May 10, 2010 13:48 GMT  ·  By

Microsoft has shared a list containing no less than a dozen features that, according to the company, are top requests from customers running BPOS (Business Productivity Online Standard Suite). Data centralized from the support desk, advisory board and early adopter feedback has been used in order to highlight the 12 most requested features for BPOS, which customers will be able to find at the bottom of this article. The Redmond company is essentially asking for additional input from customers, testers, partners, etc., in order to prioritize items on this list for their addition to BPOS.

“As with any discussion about capabilities and development, we always face some pretty aggressive trade-offs and prioritization. Said another way, we cannot guarantee that your favorite will be next in line, but we can guarantee that we will use your feedback to help us make those trade-offs. So, fire away! Please give us your feedback by commenting here (the Microsoft Online services team blog) or emailing our community mailbox at bposcom at microsoft.com,” Microsoft’s Josh Topal revealed.
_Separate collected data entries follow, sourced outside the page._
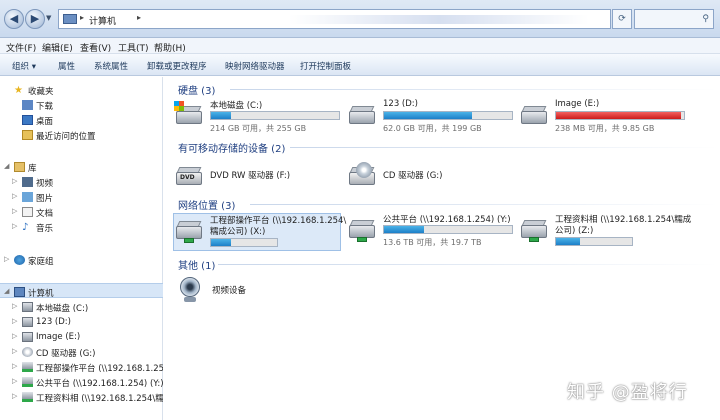 The width and height of the screenshot is (720, 420). What do you see at coordinates (431, 118) in the screenshot?
I see `drive-d: 123 (D:) 62.0 GB 可用，共 199 GB` at bounding box center [431, 118].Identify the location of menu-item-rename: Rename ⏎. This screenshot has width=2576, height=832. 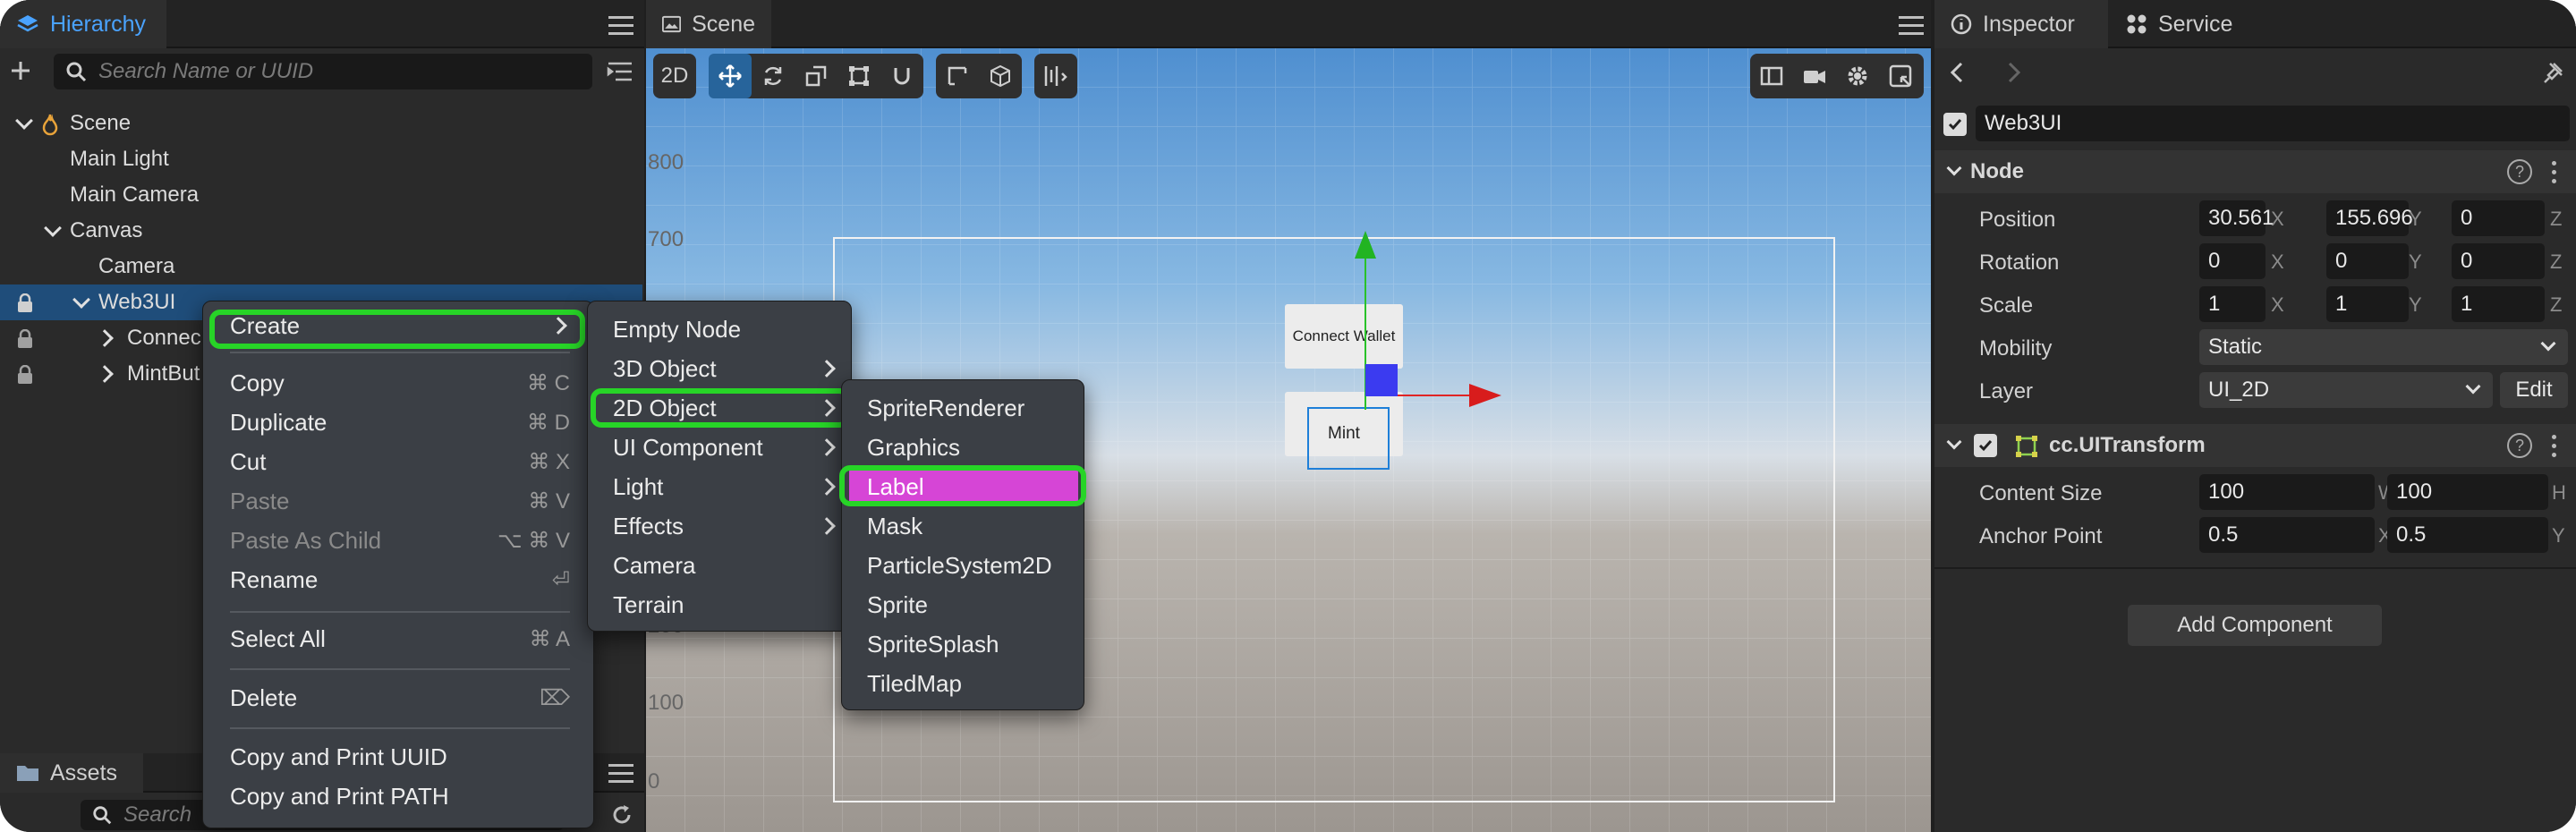
(400, 580).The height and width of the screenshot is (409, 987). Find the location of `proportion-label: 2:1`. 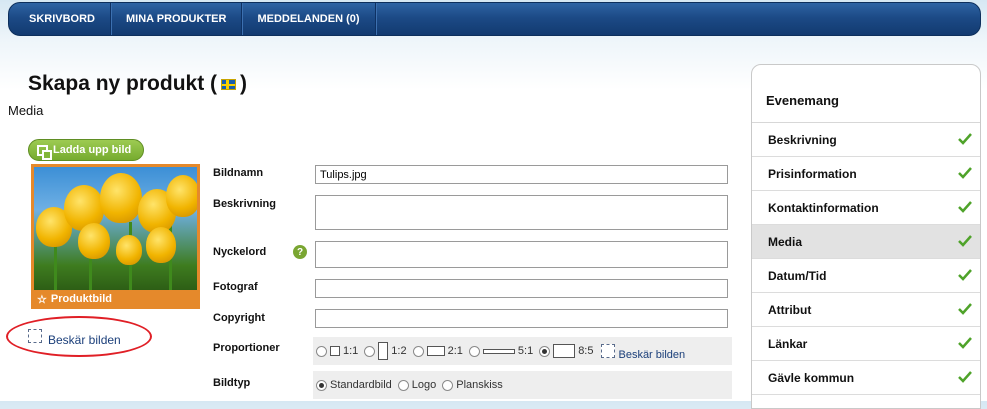

proportion-label: 2:1 is located at coordinates (455, 351). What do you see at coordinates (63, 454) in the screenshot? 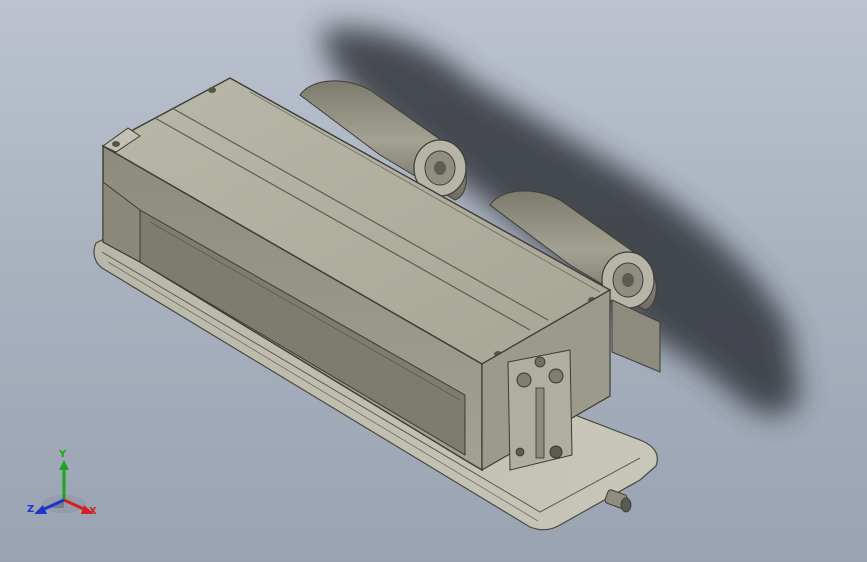
I see `y-axis-label: Y` at bounding box center [63, 454].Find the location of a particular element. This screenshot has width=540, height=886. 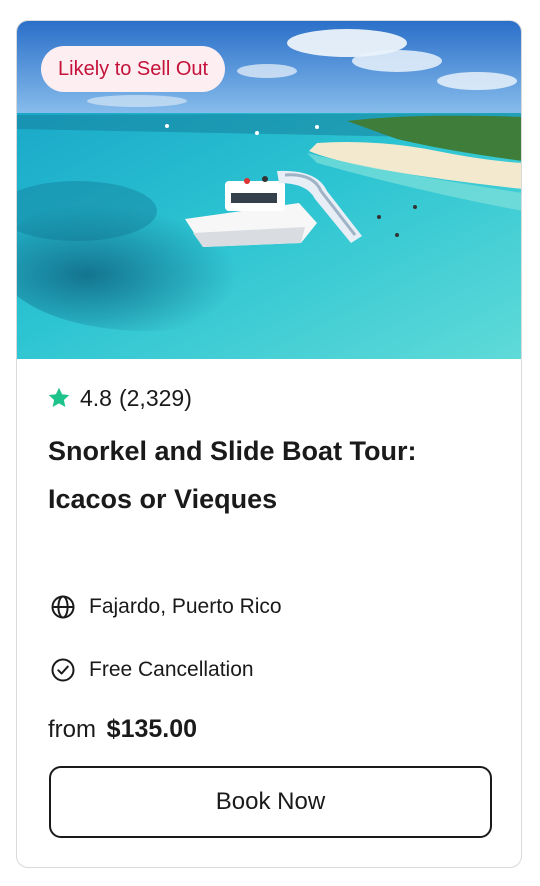

check-circle-icon is located at coordinates (63, 670).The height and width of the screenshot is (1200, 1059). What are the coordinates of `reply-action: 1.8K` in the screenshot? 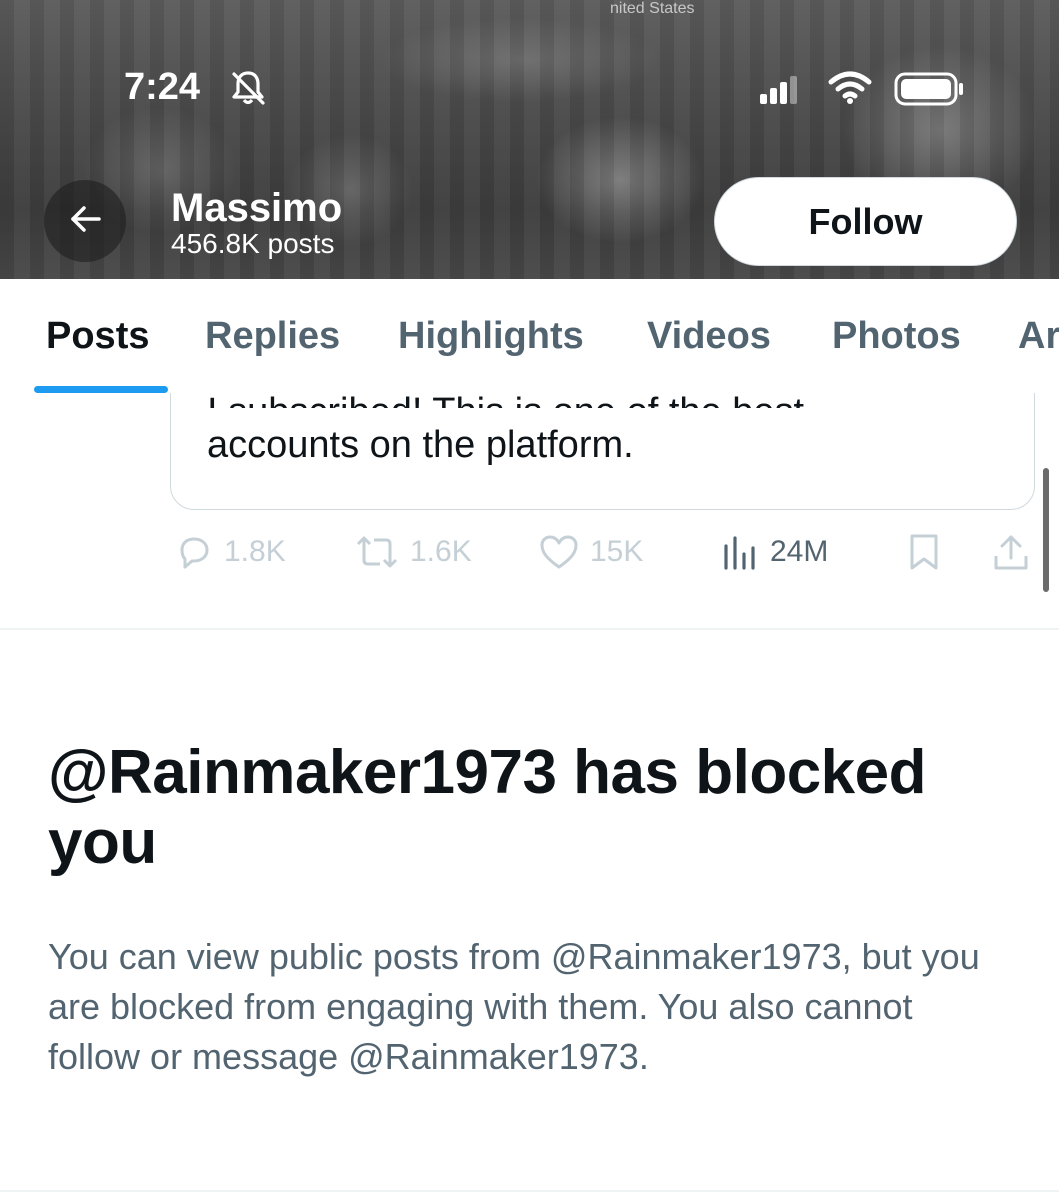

According to Topal, early adopters that have already tested Exchange 2010 and SharePoint Server 2010 will notice that some of the features enumerated by Microsoft are already on their way. BPOS will be upgraded later this year, in an effort to align the Cloud-based suite with the latest iterations of Exchange and SharePoint.

“We take customer feedback seriously and work to incorporate it into our service updates with new capabilities every 90 days. We’ve compiled a sampling of the top requested features from you, our customers, and we’d like to share that list for commentary and feedback from you on this blog. Which features rank highest or lowest in your opinion? Which are not on the list that should be? We’ll take your feedback as well as that of our early adopters, advisory boards, customer meetings, and support desk to help us shape the evolution of the service in the future,” Topal added.

Here is the list of features provided by Microsoft:

1. Single SignOn: The ability to sign in to Online Services and your own network with the same credentials

2. Sharing Free/Busy information in Outlook between on-premises and online users

3. The ability to federate Office Communications Online instant messaging with Office Communications Server, business partners and via Public IM Connectivity (PIC)

4. Hosted Voice Mail and Unified Messaging: Integrating Exchange Online with an on-premises PBX to provide a single inbox for voice mail and email

5. Improved Blackberry Administration: Provide a web-based Blackberry Enterprise Server administration portal to enable customers to perform common administration functions without having to submit a service request

6. SharePoint Enterprise Features: Anonymous access and extranet capability, cross site-collection search, BI features, “social” features like tagging and more

7. OC Conferencing and Voice: Converge instant messaging, voice and conferencing in Office Communicator 8. Server-Service Parity: Provide the same rich features of Exchange Server, SharePoint Server and Office Communications Server whether hosted or on-premises

9. More Configuration Control: Remote Powershell, large batch processing, more control over policies and settings

10. More API’s and application integration opportunities

11. Public Folder support with Exchange Online

12. Email-enabled lists in SharePoint Online.